*WORK TO COMPLETE*. From the listing below, copy only the lines from the line that contains "July 2020 (605, 1355)" to the line that contains "Events (534, 160)", counting those two lines as part of the copy.
▼
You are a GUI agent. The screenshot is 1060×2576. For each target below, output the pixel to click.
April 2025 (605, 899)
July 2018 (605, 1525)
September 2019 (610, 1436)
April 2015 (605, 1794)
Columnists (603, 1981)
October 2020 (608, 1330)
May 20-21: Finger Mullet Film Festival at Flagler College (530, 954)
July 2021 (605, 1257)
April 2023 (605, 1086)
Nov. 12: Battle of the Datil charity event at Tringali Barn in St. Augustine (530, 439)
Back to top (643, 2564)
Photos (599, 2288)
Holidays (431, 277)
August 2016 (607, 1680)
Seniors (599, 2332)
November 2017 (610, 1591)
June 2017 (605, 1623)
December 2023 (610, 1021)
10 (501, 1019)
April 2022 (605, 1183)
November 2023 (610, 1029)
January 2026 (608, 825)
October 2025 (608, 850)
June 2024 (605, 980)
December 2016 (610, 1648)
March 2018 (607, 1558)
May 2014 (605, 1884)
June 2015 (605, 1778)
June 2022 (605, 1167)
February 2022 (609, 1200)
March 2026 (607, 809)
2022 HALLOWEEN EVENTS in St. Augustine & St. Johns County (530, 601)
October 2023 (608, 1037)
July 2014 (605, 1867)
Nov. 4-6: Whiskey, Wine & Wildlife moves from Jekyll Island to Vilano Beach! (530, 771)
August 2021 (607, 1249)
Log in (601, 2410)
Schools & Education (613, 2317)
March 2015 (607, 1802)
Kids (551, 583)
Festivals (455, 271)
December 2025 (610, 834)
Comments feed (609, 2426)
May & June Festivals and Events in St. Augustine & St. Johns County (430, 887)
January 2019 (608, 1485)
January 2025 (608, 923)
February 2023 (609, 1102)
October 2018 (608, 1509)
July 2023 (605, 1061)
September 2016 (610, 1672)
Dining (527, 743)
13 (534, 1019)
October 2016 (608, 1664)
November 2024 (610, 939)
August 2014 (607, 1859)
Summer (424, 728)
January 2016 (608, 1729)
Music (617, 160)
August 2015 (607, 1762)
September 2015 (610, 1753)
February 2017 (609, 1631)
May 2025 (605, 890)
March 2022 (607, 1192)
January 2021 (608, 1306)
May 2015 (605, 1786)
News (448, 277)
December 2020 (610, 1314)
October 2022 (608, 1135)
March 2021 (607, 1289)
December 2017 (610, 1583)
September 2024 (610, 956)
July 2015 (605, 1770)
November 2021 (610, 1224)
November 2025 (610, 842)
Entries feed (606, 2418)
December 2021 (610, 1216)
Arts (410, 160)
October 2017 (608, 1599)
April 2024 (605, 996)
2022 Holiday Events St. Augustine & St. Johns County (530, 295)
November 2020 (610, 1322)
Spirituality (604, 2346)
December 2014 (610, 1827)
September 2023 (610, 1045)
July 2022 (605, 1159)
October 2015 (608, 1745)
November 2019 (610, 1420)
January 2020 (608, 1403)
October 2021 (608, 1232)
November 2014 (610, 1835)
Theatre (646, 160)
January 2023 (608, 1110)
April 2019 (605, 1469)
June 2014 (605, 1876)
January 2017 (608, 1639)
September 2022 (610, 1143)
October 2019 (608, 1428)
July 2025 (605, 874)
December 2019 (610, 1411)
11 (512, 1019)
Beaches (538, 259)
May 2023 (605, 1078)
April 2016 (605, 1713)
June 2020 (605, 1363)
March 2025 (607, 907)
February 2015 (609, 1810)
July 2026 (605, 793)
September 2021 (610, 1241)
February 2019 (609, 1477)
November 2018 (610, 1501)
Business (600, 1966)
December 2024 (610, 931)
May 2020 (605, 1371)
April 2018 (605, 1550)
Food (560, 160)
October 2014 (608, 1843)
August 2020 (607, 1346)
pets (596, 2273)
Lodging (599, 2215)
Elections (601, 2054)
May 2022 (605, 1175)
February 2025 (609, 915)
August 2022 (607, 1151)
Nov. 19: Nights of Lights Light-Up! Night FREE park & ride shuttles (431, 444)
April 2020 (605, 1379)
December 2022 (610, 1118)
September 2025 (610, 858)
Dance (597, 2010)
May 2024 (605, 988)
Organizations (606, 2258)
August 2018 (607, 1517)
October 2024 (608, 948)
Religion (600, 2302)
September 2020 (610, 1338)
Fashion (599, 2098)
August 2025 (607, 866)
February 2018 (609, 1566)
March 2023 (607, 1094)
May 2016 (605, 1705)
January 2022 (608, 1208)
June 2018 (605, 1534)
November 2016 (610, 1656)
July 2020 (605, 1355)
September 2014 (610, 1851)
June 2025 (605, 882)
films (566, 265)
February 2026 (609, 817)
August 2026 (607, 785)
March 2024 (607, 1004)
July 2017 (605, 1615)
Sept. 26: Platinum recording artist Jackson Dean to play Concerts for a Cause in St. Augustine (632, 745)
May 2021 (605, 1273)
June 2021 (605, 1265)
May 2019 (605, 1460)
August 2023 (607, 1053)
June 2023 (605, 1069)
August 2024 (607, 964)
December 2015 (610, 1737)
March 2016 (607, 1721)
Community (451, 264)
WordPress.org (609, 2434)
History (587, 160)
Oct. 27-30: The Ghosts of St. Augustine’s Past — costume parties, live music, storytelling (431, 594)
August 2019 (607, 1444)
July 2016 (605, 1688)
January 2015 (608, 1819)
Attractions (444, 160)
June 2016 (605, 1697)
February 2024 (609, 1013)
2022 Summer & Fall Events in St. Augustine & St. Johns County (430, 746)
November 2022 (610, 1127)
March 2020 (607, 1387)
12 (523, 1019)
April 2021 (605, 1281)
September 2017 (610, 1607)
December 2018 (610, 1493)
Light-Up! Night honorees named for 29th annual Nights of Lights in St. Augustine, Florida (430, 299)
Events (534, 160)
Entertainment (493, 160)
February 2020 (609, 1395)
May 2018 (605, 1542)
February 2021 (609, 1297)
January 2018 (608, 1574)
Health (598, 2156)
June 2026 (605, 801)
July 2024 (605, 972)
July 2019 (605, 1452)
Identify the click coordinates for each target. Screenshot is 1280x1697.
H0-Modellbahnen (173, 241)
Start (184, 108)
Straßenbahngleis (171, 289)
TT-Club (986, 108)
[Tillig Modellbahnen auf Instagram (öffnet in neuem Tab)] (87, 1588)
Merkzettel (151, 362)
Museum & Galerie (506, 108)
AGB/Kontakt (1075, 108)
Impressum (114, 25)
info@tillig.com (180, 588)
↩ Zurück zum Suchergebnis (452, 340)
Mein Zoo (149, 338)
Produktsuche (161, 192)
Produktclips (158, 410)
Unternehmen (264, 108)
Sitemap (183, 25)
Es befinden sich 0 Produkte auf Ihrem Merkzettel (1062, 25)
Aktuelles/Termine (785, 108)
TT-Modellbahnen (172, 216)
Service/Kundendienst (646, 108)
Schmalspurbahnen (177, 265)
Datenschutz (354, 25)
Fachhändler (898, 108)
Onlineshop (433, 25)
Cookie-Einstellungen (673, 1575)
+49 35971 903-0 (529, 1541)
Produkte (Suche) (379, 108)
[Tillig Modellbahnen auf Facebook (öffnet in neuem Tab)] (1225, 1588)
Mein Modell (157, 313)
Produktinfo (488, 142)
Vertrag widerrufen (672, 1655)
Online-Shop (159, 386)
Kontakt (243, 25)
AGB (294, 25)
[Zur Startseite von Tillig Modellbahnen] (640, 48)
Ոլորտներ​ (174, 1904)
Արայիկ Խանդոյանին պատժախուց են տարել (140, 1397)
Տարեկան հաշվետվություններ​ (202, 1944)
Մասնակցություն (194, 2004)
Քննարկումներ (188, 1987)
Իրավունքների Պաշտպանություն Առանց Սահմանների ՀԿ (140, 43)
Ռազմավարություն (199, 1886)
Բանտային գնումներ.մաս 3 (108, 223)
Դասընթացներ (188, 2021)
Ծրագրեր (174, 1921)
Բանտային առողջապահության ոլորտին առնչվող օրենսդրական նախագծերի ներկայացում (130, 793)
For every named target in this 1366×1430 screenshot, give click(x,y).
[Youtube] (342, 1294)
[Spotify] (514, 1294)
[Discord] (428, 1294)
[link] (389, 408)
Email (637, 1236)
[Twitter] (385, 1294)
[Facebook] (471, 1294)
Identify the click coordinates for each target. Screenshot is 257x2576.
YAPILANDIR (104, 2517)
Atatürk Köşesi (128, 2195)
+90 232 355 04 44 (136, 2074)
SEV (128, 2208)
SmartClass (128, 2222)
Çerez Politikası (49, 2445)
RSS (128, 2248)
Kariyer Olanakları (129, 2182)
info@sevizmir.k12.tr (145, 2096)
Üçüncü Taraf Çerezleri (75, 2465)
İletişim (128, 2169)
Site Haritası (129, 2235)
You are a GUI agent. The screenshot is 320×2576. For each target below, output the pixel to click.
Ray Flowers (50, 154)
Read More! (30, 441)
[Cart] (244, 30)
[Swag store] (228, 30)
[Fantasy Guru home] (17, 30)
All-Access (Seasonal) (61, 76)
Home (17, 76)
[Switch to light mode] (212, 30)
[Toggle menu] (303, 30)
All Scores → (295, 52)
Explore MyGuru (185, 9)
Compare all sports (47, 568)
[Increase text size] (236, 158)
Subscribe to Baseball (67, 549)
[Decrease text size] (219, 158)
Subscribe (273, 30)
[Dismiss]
▲
*ANSWER SPACE*.
July 2020 (605, 1355)
September 2014 (610, 1851)
June 2025 (605, 882)
films (566, 265)
February 2026 (609, 817)
August 2026 (607, 785)
March 2024 (607, 1004)
July 2017 (605, 1615)
Sept. 26: Platinum recording artist Jackson Dean to play Concerts for a Cause in St. Augustine (632, 745)
May 2021 (605, 1273)
June 2021 (605, 1265)
May 2019 (605, 1460)
August 2023 (607, 1053)
June 2023 (605, 1069)
August 2024 (607, 964)
December 2015 (610, 1737)
March 2016 (607, 1721)
Community (451, 264)
WordPress.org (609, 2434)
History (587, 160)
Oct. 27-30: The Ghosts of St. Augustine’s Past — costume parties, live music, storytelling (431, 594)
August 2019 (607, 1444)
July 2016 (605, 1688)
January 2015 (608, 1819)
Attractions (444, 160)
June 2016 (605, 1697)
February 2024 (609, 1013)
2022 Summer & Fall Events in St. Augustine & St. Johns County (430, 746)
November 2022 (610, 1127)
March 2020 (607, 1387)
12 (523, 1019)
April 2021 (605, 1281)
September 2017 (610, 1607)
December 2018 (610, 1493)
Light-Up! Night honorees named for 29th annual Nights of Lights in St. Augustine, Florida (430, 299)
Events (534, 160)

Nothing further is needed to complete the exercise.